▶ [Task description]
Could you set down exactly the lines in the records below between the line holding "2020年10月 (474, 1718)" and the line holding "Frequenzumrichter (1192, 1929)", inclusive?

Supplied material below:

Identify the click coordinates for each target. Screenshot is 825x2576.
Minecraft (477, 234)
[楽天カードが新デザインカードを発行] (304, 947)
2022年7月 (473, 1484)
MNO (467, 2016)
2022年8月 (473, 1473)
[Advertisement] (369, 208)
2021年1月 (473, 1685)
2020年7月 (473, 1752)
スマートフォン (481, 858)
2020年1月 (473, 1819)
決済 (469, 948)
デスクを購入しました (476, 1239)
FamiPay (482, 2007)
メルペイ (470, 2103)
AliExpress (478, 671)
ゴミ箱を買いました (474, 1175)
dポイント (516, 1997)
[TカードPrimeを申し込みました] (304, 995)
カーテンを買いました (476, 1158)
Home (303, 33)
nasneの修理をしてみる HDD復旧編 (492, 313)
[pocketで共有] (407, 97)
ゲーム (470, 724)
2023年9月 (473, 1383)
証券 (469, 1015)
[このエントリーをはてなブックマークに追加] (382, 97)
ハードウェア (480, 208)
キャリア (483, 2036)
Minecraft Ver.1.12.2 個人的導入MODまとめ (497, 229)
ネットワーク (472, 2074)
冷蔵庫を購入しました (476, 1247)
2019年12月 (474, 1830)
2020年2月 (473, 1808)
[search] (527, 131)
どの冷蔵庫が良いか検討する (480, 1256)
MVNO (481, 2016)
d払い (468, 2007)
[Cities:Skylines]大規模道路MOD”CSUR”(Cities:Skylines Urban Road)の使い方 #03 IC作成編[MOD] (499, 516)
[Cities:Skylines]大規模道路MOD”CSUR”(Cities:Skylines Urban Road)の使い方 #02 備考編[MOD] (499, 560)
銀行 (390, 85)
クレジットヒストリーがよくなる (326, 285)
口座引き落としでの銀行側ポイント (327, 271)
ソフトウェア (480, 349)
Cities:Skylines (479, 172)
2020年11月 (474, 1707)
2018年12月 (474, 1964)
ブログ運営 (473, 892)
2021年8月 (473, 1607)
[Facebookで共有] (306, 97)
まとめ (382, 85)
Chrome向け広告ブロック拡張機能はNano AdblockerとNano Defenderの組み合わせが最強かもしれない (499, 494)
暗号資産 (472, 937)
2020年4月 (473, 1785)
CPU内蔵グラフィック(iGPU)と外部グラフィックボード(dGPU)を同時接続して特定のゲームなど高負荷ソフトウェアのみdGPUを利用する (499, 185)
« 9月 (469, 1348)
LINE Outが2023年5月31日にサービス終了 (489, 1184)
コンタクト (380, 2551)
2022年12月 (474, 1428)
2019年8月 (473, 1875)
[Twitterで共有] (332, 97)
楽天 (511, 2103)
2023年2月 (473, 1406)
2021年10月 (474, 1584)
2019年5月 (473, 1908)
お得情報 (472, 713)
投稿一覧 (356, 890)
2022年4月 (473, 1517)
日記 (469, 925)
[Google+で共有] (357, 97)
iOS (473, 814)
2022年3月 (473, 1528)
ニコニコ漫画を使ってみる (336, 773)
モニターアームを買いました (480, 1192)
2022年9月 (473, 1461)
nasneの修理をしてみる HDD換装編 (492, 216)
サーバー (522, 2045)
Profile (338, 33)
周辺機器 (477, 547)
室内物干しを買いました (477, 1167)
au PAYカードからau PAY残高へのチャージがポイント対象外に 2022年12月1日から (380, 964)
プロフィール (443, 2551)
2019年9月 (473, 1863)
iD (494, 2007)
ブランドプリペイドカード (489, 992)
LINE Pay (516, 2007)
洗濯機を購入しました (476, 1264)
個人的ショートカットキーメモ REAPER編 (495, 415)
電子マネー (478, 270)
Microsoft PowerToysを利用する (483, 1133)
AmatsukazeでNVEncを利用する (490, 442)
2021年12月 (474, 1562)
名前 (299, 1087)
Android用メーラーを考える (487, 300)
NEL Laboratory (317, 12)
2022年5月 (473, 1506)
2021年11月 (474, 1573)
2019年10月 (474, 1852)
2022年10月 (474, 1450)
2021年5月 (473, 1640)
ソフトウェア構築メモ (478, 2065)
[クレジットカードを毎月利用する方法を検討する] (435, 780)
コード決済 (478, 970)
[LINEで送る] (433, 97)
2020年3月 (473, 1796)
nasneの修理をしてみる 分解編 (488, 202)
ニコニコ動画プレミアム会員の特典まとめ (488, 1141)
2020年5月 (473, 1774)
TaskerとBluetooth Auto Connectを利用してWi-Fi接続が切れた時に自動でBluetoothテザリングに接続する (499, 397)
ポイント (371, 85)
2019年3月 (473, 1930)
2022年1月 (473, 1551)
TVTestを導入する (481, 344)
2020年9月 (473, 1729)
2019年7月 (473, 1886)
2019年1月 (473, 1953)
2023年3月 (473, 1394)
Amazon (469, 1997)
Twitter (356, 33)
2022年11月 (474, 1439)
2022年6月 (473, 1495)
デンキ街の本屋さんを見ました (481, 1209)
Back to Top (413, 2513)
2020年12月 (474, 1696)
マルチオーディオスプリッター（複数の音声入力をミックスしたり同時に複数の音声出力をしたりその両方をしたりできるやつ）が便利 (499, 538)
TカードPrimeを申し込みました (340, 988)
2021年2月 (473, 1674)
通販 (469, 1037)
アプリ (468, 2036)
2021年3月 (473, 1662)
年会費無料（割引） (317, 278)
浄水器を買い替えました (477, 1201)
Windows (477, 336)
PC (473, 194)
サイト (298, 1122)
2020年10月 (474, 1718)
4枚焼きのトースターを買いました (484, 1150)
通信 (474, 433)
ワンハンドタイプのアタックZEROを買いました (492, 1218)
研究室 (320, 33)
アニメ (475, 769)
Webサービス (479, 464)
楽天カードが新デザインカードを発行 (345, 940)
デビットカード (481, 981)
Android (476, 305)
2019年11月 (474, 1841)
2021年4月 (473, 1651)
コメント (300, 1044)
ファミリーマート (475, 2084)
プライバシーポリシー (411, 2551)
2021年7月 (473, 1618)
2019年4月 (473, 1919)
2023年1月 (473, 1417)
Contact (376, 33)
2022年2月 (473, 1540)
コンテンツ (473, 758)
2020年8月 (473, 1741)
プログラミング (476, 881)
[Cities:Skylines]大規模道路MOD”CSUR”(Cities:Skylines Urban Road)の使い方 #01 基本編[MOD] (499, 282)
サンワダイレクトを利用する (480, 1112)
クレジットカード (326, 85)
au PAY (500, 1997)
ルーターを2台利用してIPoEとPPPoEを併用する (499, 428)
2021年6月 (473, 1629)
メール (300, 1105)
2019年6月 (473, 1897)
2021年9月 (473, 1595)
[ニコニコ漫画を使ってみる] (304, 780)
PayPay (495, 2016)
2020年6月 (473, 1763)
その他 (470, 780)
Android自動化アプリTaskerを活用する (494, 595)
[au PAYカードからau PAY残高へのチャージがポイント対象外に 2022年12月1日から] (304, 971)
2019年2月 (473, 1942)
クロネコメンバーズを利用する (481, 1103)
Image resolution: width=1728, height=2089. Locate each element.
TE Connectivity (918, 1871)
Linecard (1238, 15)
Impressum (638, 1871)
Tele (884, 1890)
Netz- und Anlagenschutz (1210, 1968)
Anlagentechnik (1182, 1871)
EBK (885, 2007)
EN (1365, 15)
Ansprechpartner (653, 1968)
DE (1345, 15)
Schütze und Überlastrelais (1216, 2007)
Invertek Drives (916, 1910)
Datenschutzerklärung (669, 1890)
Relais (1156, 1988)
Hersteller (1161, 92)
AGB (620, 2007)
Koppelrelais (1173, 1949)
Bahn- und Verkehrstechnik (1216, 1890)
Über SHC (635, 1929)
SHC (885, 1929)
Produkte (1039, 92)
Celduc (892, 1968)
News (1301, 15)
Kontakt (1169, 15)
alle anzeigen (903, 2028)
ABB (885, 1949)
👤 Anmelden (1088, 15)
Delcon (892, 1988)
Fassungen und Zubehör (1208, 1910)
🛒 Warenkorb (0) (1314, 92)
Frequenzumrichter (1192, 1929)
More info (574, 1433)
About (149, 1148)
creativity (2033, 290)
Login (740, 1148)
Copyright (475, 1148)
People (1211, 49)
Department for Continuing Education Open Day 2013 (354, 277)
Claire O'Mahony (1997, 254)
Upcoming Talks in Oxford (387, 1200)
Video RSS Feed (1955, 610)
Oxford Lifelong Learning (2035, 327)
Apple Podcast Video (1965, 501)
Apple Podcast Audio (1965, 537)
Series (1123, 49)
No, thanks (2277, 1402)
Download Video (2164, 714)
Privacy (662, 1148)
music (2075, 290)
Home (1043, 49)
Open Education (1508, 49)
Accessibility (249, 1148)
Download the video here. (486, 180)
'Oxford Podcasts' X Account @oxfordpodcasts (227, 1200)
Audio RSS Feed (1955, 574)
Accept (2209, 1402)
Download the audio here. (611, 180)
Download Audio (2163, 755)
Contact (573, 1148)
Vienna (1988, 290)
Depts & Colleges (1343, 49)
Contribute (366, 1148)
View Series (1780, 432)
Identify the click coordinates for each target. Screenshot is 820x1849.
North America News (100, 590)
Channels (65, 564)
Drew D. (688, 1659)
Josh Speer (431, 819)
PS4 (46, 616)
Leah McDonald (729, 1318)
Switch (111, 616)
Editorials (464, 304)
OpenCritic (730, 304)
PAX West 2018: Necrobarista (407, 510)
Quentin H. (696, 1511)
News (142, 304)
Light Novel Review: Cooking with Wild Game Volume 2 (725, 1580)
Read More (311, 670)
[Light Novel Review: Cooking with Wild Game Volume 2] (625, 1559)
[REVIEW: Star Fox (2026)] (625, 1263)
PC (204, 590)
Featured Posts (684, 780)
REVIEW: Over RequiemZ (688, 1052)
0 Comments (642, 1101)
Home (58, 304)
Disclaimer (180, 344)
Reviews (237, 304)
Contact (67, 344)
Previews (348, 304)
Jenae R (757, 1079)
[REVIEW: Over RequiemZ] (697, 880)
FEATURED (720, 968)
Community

End of Supplied material.

▶ [Response below]
2020年10月 (474, 1718)
4枚焼きのトースターを買いました (484, 1150)
通信 (474, 433)
ワンハンドタイプのアタックZEROを買いました (492, 1218)
研究室 (320, 33)
アニメ (475, 769)
Webサービス (479, 464)
楽天カードが新デザインカードを発行 (345, 940)
デビットカード (481, 981)
Android (476, 305)
2019年11月 (474, 1841)
2021年4月 (473, 1651)
コメント (300, 1044)
ファミリーマート (475, 2084)
プライバシーポリシー (411, 2551)
2021年7月 (473, 1618)
2019年4月 (473, 1919)
2023年1月 (473, 1417)
Contact (376, 33)
2022年2月 (473, 1540)
コンテンツ (473, 758)
2020年8月 (473, 1741)
プログラミング (476, 881)
[Cities:Skylines]大規模道路MOD”CSUR”(Cities:Skylines Urban Road)の使い方 #01 基本編[MOD] (499, 282)
サンワダイレクトを利用する (480, 1112)
クレジットカード (326, 85)
au PAY (500, 1997)
ルーターを2台利用してIPoEとPPPoEを併用する (499, 428)
2021年6月 (473, 1629)
メール (300, 1105)
2019年6月 (473, 1897)
2021年9月 (473, 1595)
[ニコニコ漫画を使ってみる] (304, 780)
PayPay (495, 2016)
2020年6月 (473, 1763)
その他 (470, 780)
Android自動化アプリTaskerを活用する (494, 595)
[au PAYカードからau PAY残高へのチャージがポイント対象外に 2022年12月1日から] (304, 971)
2019年2月 (473, 1942)
クロネコメンバーズを利用する (481, 1103)
Image resolution: width=1728, height=2089. Locate each element.
TE Connectivity (918, 1871)
Linecard (1238, 15)
Impressum (638, 1871)
Tele (884, 1890)
Netz- und Anlagenschutz (1210, 1968)
Anlagentechnik (1182, 1871)
EBK (885, 2007)
EN (1365, 15)
Ansprechpartner (653, 1968)
DE (1345, 15)
Schütze und Überlastrelais (1216, 2007)
Invertek Drives (916, 1910)
Datenschutzerklärung (669, 1890)
Relais (1156, 1988)
Hersteller (1161, 92)
AGB (620, 2007)
Koppelrelais (1173, 1949)
Bahn- und Verkehrstechnik (1216, 1890)
Über SHC (635, 1929)
SHC (885, 1929)
Produkte (1039, 92)
Celduc (892, 1968)
News (1301, 15)
Kontakt (1169, 15)
alle anzeigen (903, 2028)
ABB (885, 1949)
👤 Anmelden (1088, 15)
Delcon (892, 1988)
Fassungen und Zubehör (1208, 1910)
🛒 Warenkorb (0) (1314, 92)
Frequenzumrichter (1192, 1929)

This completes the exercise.